Por más que intenten matizarla, la decisión de la Suprema Corte de Justicia de la Nación que declaró constitucional la inspección a personas y vehículos por parte de las fuerzas policiacas sin que medie una orden judicial o ministerial, abre la puerta para los peores abusos y violaciones a los derechos humanos.
Uno de los argumentos de los ministros que votaron en favor de la constitucionalidad de esta figura, prevista en el Código Nacional de Procedimientos Penales del nuevo sistema de justicia penal, y que fue impugnada por la Comisión Nacional de Derechos Humanos, es que las inspecciones policiacas representan “una medida proporcional, idónea y con un fin constitucionalmente válido, de proteger la seguridad pública y los derechos de las víctimas de delitos”.
Consideraron además que “la flagrancia de un delito se puede revelar de dos maneras: cuando el ilícito es evidente a la vista del policía, o cuando la inspección es la que lo revela”.
En un país en el que el respeto por el Estado de Derecho sea la norma y no la excepción, quizás estos juicios pudieran considerarse válidos, suficientes. No es el caso de México, donde los derechos humanos valen menos que nada y la brutalidad policiaca está más que documentada. En Veracruz, con particular ferocidad.
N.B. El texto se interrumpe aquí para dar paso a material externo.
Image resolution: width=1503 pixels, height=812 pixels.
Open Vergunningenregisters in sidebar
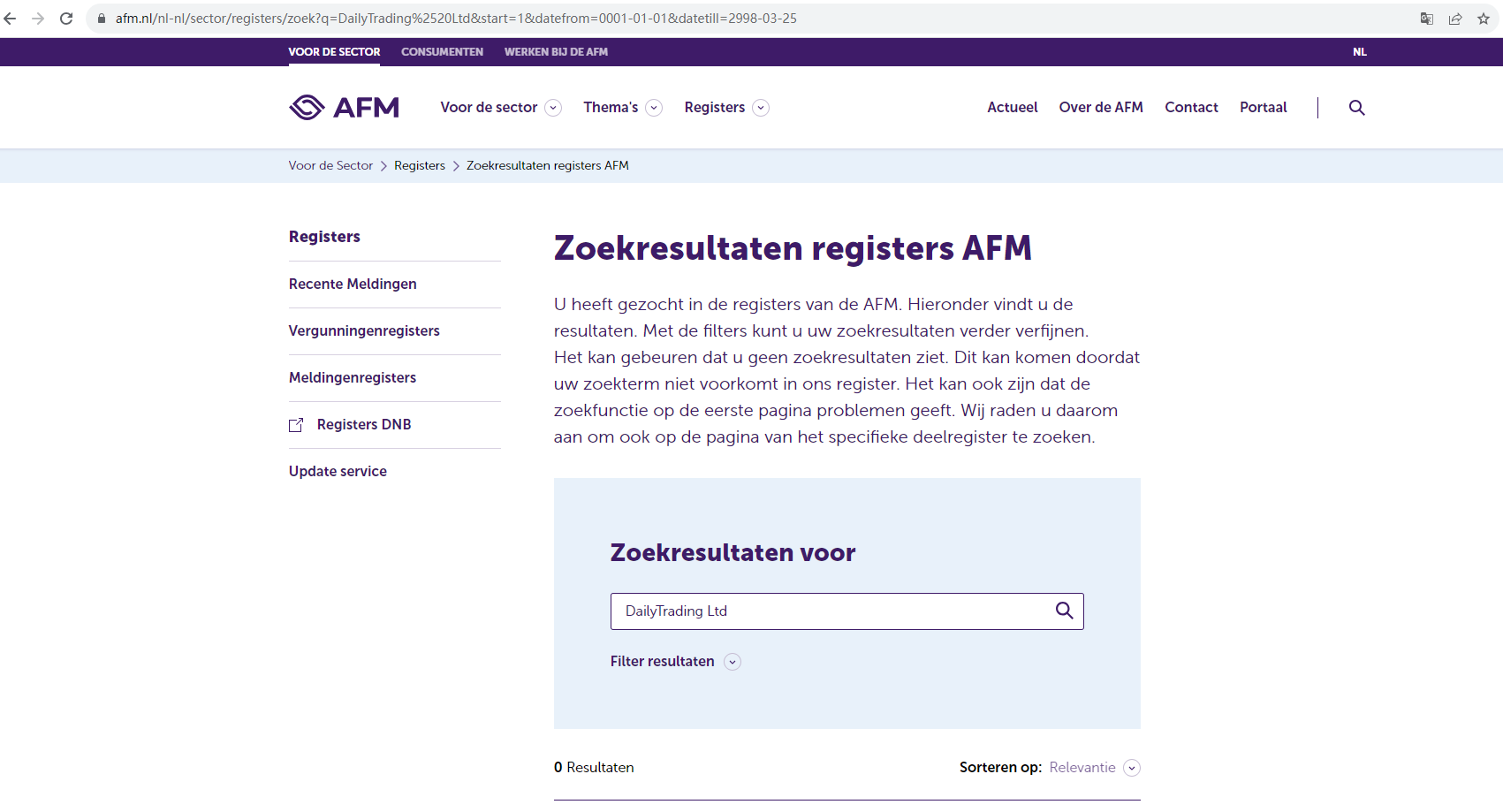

Tras las críticas que cayeron como tromba sobre los ministros por parte de académicos y representantes de organismos civiles de defensa de derechos humanos, la Corte “explicó” los alcances de las revisiones policiacas sin orden ministerial, y que tendrían que limitarse al momento en que se realiza una investigación criminal; luego de presentarse una denuncia de hechos formal ante el Ministerio Público o informal ante los propios agentes de seguridad; ante un delito flagrante; o cuando los policías tengan la “sospecha razonable” de que la persona a inspeccionar coincide con las características denunciadas o que en el momento cometa un delito no apreciable a simple vista, como la portación de armas o la posesión de drogas.
Con todo y la precisión de la Corte, es evidente el alto nivel de discrecionalidad que se le otorga a las fuerzas policiacas para intervenir a los ciudadanos. Las “sospechas razonables” suelen terminar en “lamentables confusiones” y, sobre todo, en abusos abominables.
Porque bajo esta lógica, los policías que durante el sexenio de Javier Duarte detuvieron, torturaron y desaparecieron personas en Veracruz se encontraban en medio de “investigaciones criminales”, además de que seguían órdenes superiores. Dejar este tipo de acciones coercitivas a criterio de los integrantes de corporaciones que constantemente son denunciadas por cometer abusos y estar infiltradas por el crimen organizado es, por lo menos, temerario. Pero más que nada, de una irresponsabilidad vil.
Para muestra, el caso de las hermanas adolescentes que fueron acribilladas por policías estatales en la ciudad de Río Blanco el pasado 10 de marzo. Los uniformados alegan que fueron “atacados” por las jóvenes Nefertiti y Grecia Camacho, de 16 y 14 años de edad, respectivamente, cuyos cadáveres ensangrentados, tendidos en calle, fueron exhibidos con armas a un lado para “probar” su “culpabilidad”.
Sin embargo, circulan imágenes en las que al menos una de ellas aparecería todavía con vida, sometida por los policías, lo que ha hecho crecer la sospecha de que se trató de una ejecución extrajudicial por parte de los elementos de Seguridad Pública del Gobierno de Veracruz, lo cual es negado por la Fiscalía General del Estado, que defiende la hipótesis de que con dos pistolas, unas casi niñas se enfrentaron a un escuadrón provisto con armas de alto poder.
La Corte está abriendo, de par en par, las puertas del infierno.